APT invalid signatures

Question

I have been building a new Ubuntu instance using Cubic to create a custom ISO. This has worked well in the past, but for some reason after being loaded to the chroot environment I am unable to update apt due to multiple errors for invalid signatures.

root@mine:/etc/apt# apt update
Get:1 http://security.ubuntu.com/ubuntu xenial-security InRelease [102 kB]
Err:1 http://security.ubuntu.com/ubuntu xenial-security InRelease                                                  
  At least one invalid signature was encountered.
Hit:2 http://archive.ubuntu.com/ubuntu xenial InRelease                                                            
Err:2 http://archive.ubuntu.com/ubuntu xenial InRelease                                                            
  At least one invalid signature was encountered.
Get:3 http://archive.ubuntu.com/ubuntu xenial-updates InRelease [102 kB]                                           
Err:3 http://archive.ubuntu.com/ubuntu xenial-updates InRelease                                                    
  At least one invalid signature was encountered.
Fetched 204 kB in 18s (10.8 kB/s)                                                                                  
Reading package lists... Done
Building dependency tree       
Reading state information... Done
All packages are up to date.
W: An error occurred during the signature verification.

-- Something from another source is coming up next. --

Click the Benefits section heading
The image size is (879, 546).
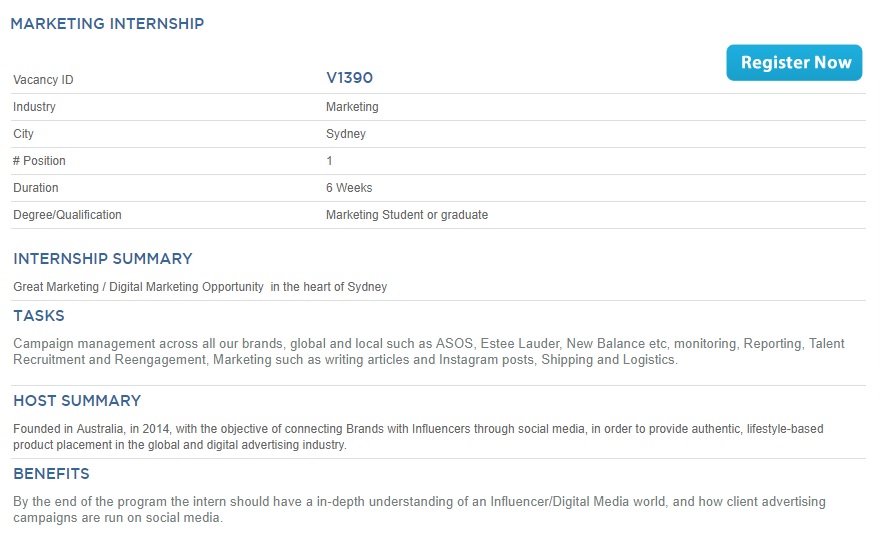pyautogui.click(x=52, y=474)
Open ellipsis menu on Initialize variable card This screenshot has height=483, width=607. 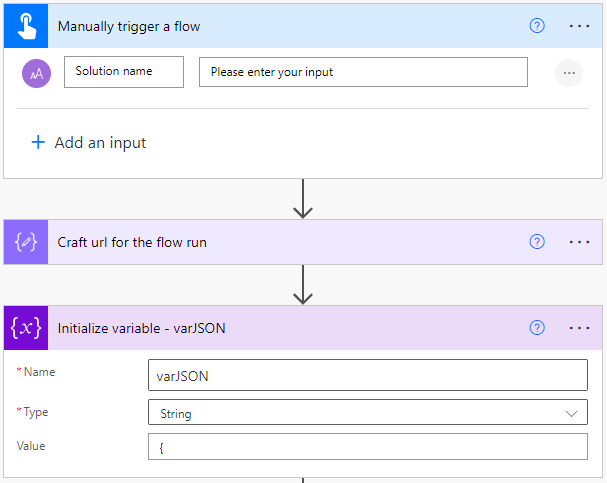pos(580,327)
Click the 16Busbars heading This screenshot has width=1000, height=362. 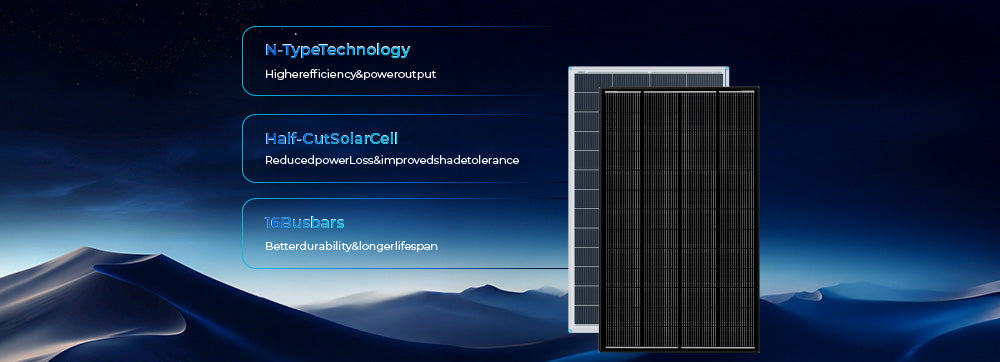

The repository is not updated and the previous index files will be used. GPG error: http://security.ubuntu.com/ubuntu xenial-security InRelease: At least one invalid signature was encountered.
W: An error occurred during the signature verification. The repository is not updated and the previous index files will be used. GPG error: http://archive.ubuntu.com/ubuntu xenial InRelease: At least one invalid signature was encountered.
W: An error occurred during the signature verification. The repository is not updated and the previous index files will be used. GPG error: http://archive.ubuntu.com/ubuntu xenial-updates InRelease: At least one invalid signature was encountered.
W: Failed to fetch http://archive.ubuntu.com/ubuntu/dists/xenial/InRelease 
At least one invalid signature was encountered.
W: Failed to fetch http://security.ubuntu.com/ubuntu/dists/xenial-security/InRelease  At least one invalid signature was encountered.
W: Failed to fetch http://archive.ubuntu.com/ubuntu/dists/xenial-updates/InRelease  At least one invalid signature was encountered.
W: Some index files failed to download. They have been ignored, or old ones used instead.
root@mine:/etc/apt# apt-get update
Hit:1 http://archive.ubuntu.com/ubuntu xenial InRelease                  
Get:2 http://archive.ubuntu.com/ubuntu xenial-updates InRelease [102 kB]              
Err:1 http://archive.ubuntu.com/ubuntu xenial InRelease                                         
  At least one invalid signature was encountered.
Err:2 http://archive.ubuntu.com/ubuntu xenial-updates InRelease                                                    
  At least one invalid signature was encountered.
Get:3 http://security.ubuntu.com/ubuntu xenial-security InRelease [102 kB]                                         
Err:3 http://security.ubuntu.com/ubuntu xenial-security InRelease                                                  
  At least one invalid signature was encountered.
Fetched 204 kB in 17s (11.4 kB/s)                                                                                  
Reading package lists... Done
W: An error occurred during the signature verification. The repository is not updated and the previous index files will be used. GPG error: http://archive.ubuntu.com/ubuntu xenial InRelease: At least one invalid signature was encountered.
W: An error occurred during the signature verification. The repository is not updated and the previous index files will be used. GPG error: http://archive.ubuntu.com/ubuntu xenial-updates InRelease: At least one invalid signature was encountered.
W: An error occurred during the signature verification. The repository is not updated and the previous index files will be used. GPG error: http://security.ubuntu.com/ubuntu xenial-security InRelease: At least one invalid signature was encountered.
W: Failed to fetch http://archive.ubuntu.com/ubuntu/dists/xenial/InRelease  At least one invalid signature was encountered.
W: Failed to fetch http://security.ubuntu.com/ubuntu/dists/xenial-security/InRelease  At least one invalid signature was encountered.
W: Failed to fetch http://archive.ubuntu.com/ubuntu/dists/xenial-updates/InRelease  At least one invalid signature was encountered.
W: Some index files failed to download. They have been ignored, or old ones used instead.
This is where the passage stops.